Within our reality it is the introduction of new elements to the process and organization of creation, i.e. change or evolution, that creates more complex unions that increase in consciousness and begin to act in their environment and outside of themselves with a goal in mind.[1] In the process of the Eucharist, through God’s grace, we are called to be co-creator’s in the universal destination of everything; in embodying the Church and becoming the Body of Christ we work to Sacramentally manifest the Kingdom of Heaven within our reality. The Church works as a living Sacrament; it is an arrangement within our reality that points to and manifests Heaven on earth. This is what the emergence of the Christ does for material creation, it provides a new element that advances the system in complexity and reveals the reality of Heaven in the Church around us.
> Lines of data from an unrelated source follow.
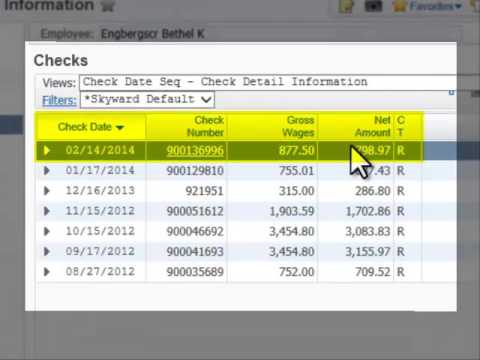The height and width of the screenshot is (360, 480).
Task: Open the Skyward Default filter dropdown
Action: 147,99
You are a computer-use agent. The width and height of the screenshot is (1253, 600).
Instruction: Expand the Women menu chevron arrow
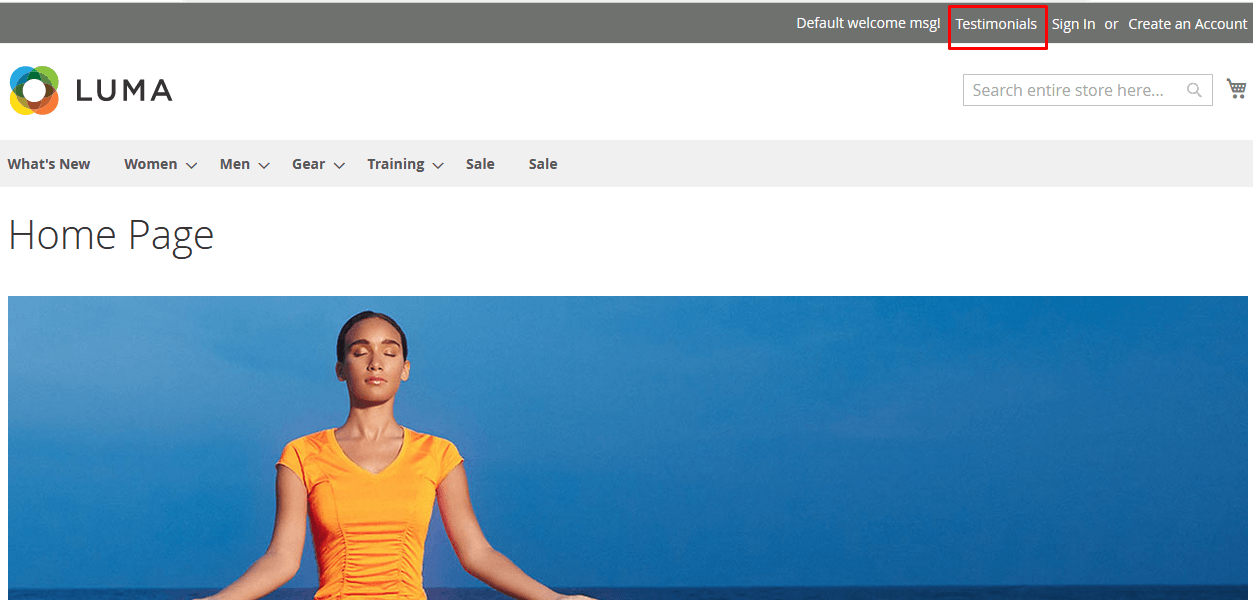(191, 165)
Experiencing God on the personal level is the hallmark of the mystical practices. The Oxford Dictionary of the Christian Church states that Mysticism is, “an immediate knowledge of God attained in this present life through personal religious experience.” For centuries in the ancient Church theological thought flourished, in discovering the boundaries of orthodoxy and in opening up the possibilities of the Christian worldview. In the late middle-ages Christendom, having overcome many heresies, grew hesitant in embracing movements that encouraged independence from the greater communal structure. With figures like Meister Eckhart, we can see that the Church was resistant in allowing this mysticism to leave the halls of the monasteries fearing that it would “corrupt” the uneducated laity. By the sixteenth century Protestant Reformers took the conversation, of achieving a personal relationship with God, into the realm of actual heresy. Considering we no longer live in the sixteenth century it is safe to say that, today things are different.
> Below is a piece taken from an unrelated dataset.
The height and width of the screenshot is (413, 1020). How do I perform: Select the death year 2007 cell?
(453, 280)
The Church, through the Eucharist, is like a creature being fed by the hand of God. This understanding is actually the culmination of two thousand years of tradition. The Catechism of the Council of Trent regards the Effects of the Eucharist, as the text states, applying the words of St. Augustine, that the Sacrament is unlike normal food which we change into our own substance; but, instead we are changed into its nature.[2]
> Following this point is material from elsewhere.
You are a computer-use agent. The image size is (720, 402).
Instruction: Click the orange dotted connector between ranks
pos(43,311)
Sacramentalism is a label that fits well when considering how ought the Christian take to their Christian way. It speaks to the involvement of the body (the physical and material world) in the divine actions of salvation. The Sacraments are a complimentary action (or, arrangement of matter) on this side of the walls of Heaven, which signify an action that has occurred inside of Heaven. Because the Sacraments signify here on earth what has taken place in Heaven, they work to manifest God’s Kingdom as present in our reality. Nonetheless, taking this message in the fundamentalist sense suggests that there is no necessary moral component to the Christian way; that one simply take of the Eucharist and then do as they please in other aspects of life that require a moral pursuit; this is an error. However, we must not put ourselves in error as our Protestant cousins, Christianity should not fall on moralism alone. Christ was not a moral philosopher but in fact God incarnate and we must respond accordingly.
The most appropriate label to the most appropriate way is something along the lines of Natural Mysticism; Natural, as in all that has been created growing on a usual and logical course towards a great end (the one reality of Heaven and earth); and Mysticism, which suggests that this great end is dependent on the personal and intimate interaction between matter and spirit, between the body and Heaven. (Avoiding the classic label given to Mysticism, this effort embraces the community of the Universal Church). What is necessary is to incorporate the entire human self, the body and the soul being one in the goal of salvation. All of the matter, and all of the spirit.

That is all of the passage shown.